The battle for a coveted congressional seat in the 13th District has begun in earnest with the surprise announcement by State Sen. Hansen Clarke Monday that he would, in fact, challenge incumbent Congresswoman Carolyn Cheeks Kilpatrick after toying around with the notion for a while.
Aside from Clarke, no other person despite the much speculation around town and polls conducted to gauge the weight of congressional incumbents, has thrown their hat into the ring.
This race among all other races around the state in this election season promises to be not only an interesting battle for Congress, but good political theater.
It will certainly attract national attention because Kilpatrick is a former chair of the Congressional Black Caucus that was in the news recently for sleeping with strange bedfellows and doing little to help the masses of Blacks across the nation. She is also the only Michigan congressional delegation member who sits on the powerful House Appropriations Committee.

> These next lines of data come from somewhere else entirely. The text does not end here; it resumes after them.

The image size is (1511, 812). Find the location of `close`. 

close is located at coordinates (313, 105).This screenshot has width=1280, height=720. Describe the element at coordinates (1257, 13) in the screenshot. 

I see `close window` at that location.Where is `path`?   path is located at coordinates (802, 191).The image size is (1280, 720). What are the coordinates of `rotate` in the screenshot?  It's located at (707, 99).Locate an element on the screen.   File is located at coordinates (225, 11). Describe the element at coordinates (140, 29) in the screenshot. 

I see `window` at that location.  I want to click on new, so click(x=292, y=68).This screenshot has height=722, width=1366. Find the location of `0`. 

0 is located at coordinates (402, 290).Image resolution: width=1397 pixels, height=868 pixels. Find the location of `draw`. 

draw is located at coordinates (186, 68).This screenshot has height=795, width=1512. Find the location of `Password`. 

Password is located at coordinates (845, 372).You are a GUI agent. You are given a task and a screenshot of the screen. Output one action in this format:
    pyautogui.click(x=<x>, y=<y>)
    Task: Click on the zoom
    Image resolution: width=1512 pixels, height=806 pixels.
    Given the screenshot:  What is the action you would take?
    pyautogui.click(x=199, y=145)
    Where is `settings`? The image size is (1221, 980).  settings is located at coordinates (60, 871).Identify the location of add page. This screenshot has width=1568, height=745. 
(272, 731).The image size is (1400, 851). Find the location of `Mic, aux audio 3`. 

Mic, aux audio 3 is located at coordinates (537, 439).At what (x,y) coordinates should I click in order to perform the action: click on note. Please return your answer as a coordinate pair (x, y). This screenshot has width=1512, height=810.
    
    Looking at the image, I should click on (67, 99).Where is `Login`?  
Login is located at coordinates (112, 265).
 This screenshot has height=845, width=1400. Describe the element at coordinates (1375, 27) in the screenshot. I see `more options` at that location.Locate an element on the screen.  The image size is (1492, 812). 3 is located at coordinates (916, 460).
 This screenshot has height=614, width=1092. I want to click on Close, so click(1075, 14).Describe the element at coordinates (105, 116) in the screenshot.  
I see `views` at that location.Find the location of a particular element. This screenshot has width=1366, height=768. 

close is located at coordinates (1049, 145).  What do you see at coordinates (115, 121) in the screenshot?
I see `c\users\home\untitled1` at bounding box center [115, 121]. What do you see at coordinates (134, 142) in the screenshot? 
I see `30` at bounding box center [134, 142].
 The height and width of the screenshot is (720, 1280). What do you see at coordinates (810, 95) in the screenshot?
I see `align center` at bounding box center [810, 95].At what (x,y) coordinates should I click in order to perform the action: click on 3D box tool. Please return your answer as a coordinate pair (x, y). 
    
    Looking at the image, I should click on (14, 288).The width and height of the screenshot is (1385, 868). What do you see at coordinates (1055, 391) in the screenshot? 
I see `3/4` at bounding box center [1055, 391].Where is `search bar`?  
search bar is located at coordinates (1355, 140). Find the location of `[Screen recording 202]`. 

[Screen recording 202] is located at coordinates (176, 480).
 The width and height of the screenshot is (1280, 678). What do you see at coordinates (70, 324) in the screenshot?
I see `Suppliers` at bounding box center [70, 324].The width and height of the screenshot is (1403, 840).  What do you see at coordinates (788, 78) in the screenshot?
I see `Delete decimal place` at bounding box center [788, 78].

Besides the fact that the 13th District race will be closely monitored for the huge implications it has for congressional representation in Detroit and the Downriver communities, it will also be a referendum for critics of the administration of former mayor Kwame Kilpatrick.
Even though the name Kilpatrick, in part, is a reminder of an administration that squandered greatness for political kleptocracy — we now see lieutenants of Kilpatrick pleading guilty in federal court to corruption and bribery and getting ready to head to jail — this race should be about the record of the candidates running.
I understand how easy it is to level political guilt by association charges in an emotionally driven climate where it is less difficult to sway public opinion against candidates who in the past have supported political figures that have now become a liability.
Though Kilpatrick on record has not filed yet for reelection, it is apparent from a recent television commercial shown in documentary format that has aired so far on WADL TV 38 – Detroit that she will be running.
Anyone who has seen the commercial will notice that several mayors of the Downriver communities are defending her congressional record as opposed to the notion that those communities may not play to her gallery.
But the endorsement of the mayors may not be a guarantee because voters should matter more than political figureheads or institutions. A recent political lesson to remember here is Georgia Congressman John Lewis, a celebrated civil rights leader, who was forced to support President Obama’s candidacy and abandon his strong Clinton loyalty because his district went to the Obama column. Lewis, who could no longer straddle on the fence of indecisiveness, came out to endorse Obama, almost weeping, saying he wanted to be part of history after his district sent a strong message to him by overwhelmingly supporting Obama against Hillary Clinton.
Michigan Sen. Debbie Stabenow is also shown in the Congresswoman Kilpatrick video explaining the crucial role she plays on the House Appropriations Committee. A family is shown in the presentation discussing how Kilpatrick’s office helped them connect with a family member who was at war. A carefully crafted video presentation, Kilpatrick is certainly gearing up for the battle this fall, perhaps more than she did two years ago when it was a three-way race including State Sen. Martha Scott and former State Rep. Mary Waters.
Evidently Congresswoman Kilpatrick has been on the campaign trail in the past with her son, former Kwame Kilpatrick ,urging voters to support the mayor.
And when the text message scandal jury came out not in favor of Mayor Kilpatrick, she joined the mayor indicating that the city will appeal the verdict no matter the cost.
In hindsight, that was not the kind of political move you make on an administration that was on the road to self-destruction and, shockingly, took a lot of people down with them. Congresswoman Kilpatrick is a veteran lawmaker who has been in Congress since 1996. She should be held accountable for what she’s done in Congress so far.
Though her endorsements of some decisions of the former Mayor Kilpatrick’s administration is a legitimate campaign issue on the judgement of the candidates, you cannot divorce a mother’s love for the child she bore.
Even when demonstration of that motherly love reveals wrongly supporting positions, such as appealing a jury verdict at the center of an explosive issue (a text message stroy that had so many legs) that would cost the city more money, it is still sticky to decide between a mother and her child.
Kilpatrick’s feet should be held to the fire based on what she has done for her district and Michigan, not because she is the mother of a former mayor, whose name and legacy are now stained because of self-inflicted problems that are causing many people to run away from him.